Here’s How Much A C6 Corvette ZR1 Costs Today

For being the most famous and recognizable two-seater American sports car in history, the Corvette had a bit of a stigma behind it as being not quite as good as its rivals from Japan and Europe. That was of course until the C6 ZR1 was launched, after that, people were forced to take the Corvette name seriously, or risk having their car’s doors blown off by 640 horsepower of supercharged all American fury.

Jetting zero to 60 in around three seconds and reaching atop speed of 210 miles per hour is territory traditionally reserved for the highest tier of mid engines European supercars, but with the ZR1 being just as fast, we can only believe it should have the same distinction of an all American supercar. Now that it’s been on the used market for a number of years, expect some amazing deals to be waiting for those who look for them.

The Corvette ZR1 was the craziest and fastest Vette ever to see the light of day when it launched. Nowadays, it has great potential to be the bang for your buck best-used performance car on the market today, let’s take a look at some things you should know before starting your search.

One virtue that American sports cars have over any other nation is their price, nowhere else in the world can such a high-performance vehicle be bought for so cheap. Starting around 80 thousand dollars, the ZR1 was less than half the price of equivalent Ferrari’s Porsche’s and Lamborghinis.

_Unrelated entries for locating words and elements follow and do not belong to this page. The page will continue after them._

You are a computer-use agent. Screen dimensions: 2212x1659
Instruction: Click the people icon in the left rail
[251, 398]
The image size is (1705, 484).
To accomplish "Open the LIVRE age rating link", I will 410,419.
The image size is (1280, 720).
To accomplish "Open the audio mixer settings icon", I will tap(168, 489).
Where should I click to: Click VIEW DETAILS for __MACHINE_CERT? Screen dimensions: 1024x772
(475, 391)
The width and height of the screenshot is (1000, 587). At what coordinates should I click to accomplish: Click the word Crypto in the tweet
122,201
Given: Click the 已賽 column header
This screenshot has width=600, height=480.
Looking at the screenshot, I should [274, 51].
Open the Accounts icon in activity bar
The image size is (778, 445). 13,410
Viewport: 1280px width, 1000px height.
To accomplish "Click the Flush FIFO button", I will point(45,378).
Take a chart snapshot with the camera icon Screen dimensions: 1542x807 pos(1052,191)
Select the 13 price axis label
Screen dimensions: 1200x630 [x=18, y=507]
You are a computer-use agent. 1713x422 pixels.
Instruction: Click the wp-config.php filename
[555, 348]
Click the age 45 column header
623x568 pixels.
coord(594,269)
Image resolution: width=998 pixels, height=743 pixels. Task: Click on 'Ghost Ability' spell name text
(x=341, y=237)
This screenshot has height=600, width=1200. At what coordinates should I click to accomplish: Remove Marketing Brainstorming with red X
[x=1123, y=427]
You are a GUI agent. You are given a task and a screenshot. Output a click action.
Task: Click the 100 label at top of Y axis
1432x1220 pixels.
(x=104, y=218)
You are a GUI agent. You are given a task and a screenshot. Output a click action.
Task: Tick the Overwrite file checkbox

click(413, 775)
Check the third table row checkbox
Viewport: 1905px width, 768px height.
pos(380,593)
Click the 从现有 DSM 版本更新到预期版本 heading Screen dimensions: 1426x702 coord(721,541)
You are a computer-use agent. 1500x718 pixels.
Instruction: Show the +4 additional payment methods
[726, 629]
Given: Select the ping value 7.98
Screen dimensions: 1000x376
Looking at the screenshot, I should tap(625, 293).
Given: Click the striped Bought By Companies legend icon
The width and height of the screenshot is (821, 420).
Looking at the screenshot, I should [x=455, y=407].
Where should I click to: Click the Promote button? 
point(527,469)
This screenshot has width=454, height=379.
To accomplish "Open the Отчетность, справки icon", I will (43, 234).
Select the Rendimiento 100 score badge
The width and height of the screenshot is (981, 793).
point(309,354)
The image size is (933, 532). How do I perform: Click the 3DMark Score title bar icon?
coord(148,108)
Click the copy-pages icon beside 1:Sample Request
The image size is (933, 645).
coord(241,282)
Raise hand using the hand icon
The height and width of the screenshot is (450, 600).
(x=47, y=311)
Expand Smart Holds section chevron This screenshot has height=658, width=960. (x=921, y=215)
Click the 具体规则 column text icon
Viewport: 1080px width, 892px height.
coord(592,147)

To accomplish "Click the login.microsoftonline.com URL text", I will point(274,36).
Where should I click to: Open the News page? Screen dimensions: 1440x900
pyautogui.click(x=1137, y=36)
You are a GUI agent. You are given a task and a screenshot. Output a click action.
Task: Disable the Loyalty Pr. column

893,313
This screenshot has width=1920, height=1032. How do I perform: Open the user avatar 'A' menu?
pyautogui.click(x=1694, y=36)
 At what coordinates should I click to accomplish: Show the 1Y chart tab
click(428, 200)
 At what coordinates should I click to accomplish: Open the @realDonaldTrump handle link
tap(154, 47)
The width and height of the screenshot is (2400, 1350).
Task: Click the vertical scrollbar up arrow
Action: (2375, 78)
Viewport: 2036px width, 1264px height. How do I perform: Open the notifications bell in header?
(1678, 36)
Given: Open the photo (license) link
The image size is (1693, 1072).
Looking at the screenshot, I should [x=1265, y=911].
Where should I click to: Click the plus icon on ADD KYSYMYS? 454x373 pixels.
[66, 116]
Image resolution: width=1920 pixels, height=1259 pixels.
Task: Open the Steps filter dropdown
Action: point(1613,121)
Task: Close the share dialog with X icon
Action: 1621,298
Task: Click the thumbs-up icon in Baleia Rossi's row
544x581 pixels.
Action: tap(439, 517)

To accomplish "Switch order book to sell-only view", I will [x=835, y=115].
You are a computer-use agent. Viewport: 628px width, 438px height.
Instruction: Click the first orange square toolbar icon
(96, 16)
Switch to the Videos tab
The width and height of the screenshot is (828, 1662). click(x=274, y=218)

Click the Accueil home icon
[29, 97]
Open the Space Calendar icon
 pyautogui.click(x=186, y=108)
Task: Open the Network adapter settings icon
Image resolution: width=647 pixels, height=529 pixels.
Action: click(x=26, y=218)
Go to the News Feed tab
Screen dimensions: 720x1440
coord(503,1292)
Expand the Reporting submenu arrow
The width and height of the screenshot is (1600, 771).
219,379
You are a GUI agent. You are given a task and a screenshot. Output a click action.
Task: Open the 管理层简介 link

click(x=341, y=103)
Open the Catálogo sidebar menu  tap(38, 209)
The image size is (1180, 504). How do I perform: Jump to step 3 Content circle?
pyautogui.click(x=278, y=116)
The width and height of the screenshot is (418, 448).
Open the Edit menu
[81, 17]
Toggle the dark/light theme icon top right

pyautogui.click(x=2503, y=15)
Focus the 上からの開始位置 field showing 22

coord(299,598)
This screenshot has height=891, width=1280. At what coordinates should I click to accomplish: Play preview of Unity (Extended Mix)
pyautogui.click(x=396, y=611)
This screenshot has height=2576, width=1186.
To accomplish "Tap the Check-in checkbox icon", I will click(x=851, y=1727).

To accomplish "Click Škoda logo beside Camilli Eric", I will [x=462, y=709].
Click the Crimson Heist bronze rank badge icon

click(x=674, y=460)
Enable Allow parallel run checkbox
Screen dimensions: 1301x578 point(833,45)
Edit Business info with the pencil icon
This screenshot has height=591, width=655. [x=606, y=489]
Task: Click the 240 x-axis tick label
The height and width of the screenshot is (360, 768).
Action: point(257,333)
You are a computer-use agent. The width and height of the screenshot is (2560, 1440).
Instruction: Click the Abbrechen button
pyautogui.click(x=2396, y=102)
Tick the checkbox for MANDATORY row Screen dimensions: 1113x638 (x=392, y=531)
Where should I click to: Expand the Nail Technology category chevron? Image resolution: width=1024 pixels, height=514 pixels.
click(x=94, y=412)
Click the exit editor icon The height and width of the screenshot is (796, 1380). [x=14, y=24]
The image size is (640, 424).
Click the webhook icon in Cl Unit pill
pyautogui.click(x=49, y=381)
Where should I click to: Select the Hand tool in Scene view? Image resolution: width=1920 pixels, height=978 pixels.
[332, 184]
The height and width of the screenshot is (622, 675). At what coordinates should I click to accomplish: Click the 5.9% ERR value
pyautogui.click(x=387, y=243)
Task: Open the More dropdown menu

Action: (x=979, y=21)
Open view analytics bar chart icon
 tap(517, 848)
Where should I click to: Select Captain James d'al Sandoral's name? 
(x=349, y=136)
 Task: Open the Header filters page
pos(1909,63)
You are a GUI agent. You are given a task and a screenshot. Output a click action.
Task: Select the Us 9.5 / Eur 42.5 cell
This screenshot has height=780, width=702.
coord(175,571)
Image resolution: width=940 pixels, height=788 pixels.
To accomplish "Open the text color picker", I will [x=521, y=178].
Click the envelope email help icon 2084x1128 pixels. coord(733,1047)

GM cut costs in ways that are apparent immediately and some less so. The fiberglass body endemic to Corvettes has been criticized for being flimsy and cheap feeling, the end result though is a body that’s very cheap to make and also very lightweight.

The 6.2 liter supercharges LS9 V8 maintains a pushrod design, archaic and outdated by most standards, but so simple to make that it brings the overall cost of the car down significantly.

While not entirely spartan on the inside, materials that make up the interior are on the cheaper side as is the infotainment system. All of this aside though, these cost-cutting measures not only made for a great deal new, but an even greater deal on the resale market.

They say that fifteen percent of a cars value dissapears the minute it rolls of the lot. Whether you drive the car ten miles or ten thousand miles, that inital drop in value befalls even the highest end supercars. So when depreciation strikes a car that was a bargain in its class to begin with, the results can only be positive.

There are currently two sixth generation Corvette ZR1s listed on Carfax.com in prices ranging from 65 to 72 thousand dollars. Around the same price as a brand new fully loaded BMW X5 or Cadillac Escalade. You’re gurenteed to be going a fair bit faster in the ZR1 than any of those overpriced and oversised family SUVs.

The Zr1 is never going to be a Toyota COrolla in terms of reliability, fuel economy or other metrics we often use to judge the worth of regular economy cars. But compared to other cars at its performance and price point, it’s really not bad at all.

Having the engine in the front of the car as opposed to the middle allows for a normal sized rear cargo area as well as ample room for the driver and passenger, a problem with the new C8 corvette that’s hapilly absent from its predecessor.

Drivers who opted for the six speed manual transmission with their ZR1 can even expect to get 25 or so miles to the gallon if they don’t drive like a maniac and stick in top gear on the highway. That’s something the equivelant Ferrari 458 or Lamborghini Aventador could never hope to achieve. Furthermore, while those European sports cars are busy in the shop having their third service this month, the LS based Corvette will carry on chugging, it wont cost an arm and a leg to have the oil changed in the ZR1 either.

Of course, you’d have to be a little bit dense in the head to buy a car like the Zr1 for its virtues as an economical car. but what it prooves if nothing else is that a supercar doesnt have to be hope;essly unreliable on top of being extremely expensive.

Traditionally, chigh performance cars were play toys for the rich and famous, nowadays, with a little saving up and a bit of ressearch. it’s possible to buy a 600 plus horsepower monster that’s as much of an icon of its time as anything else made alongside it.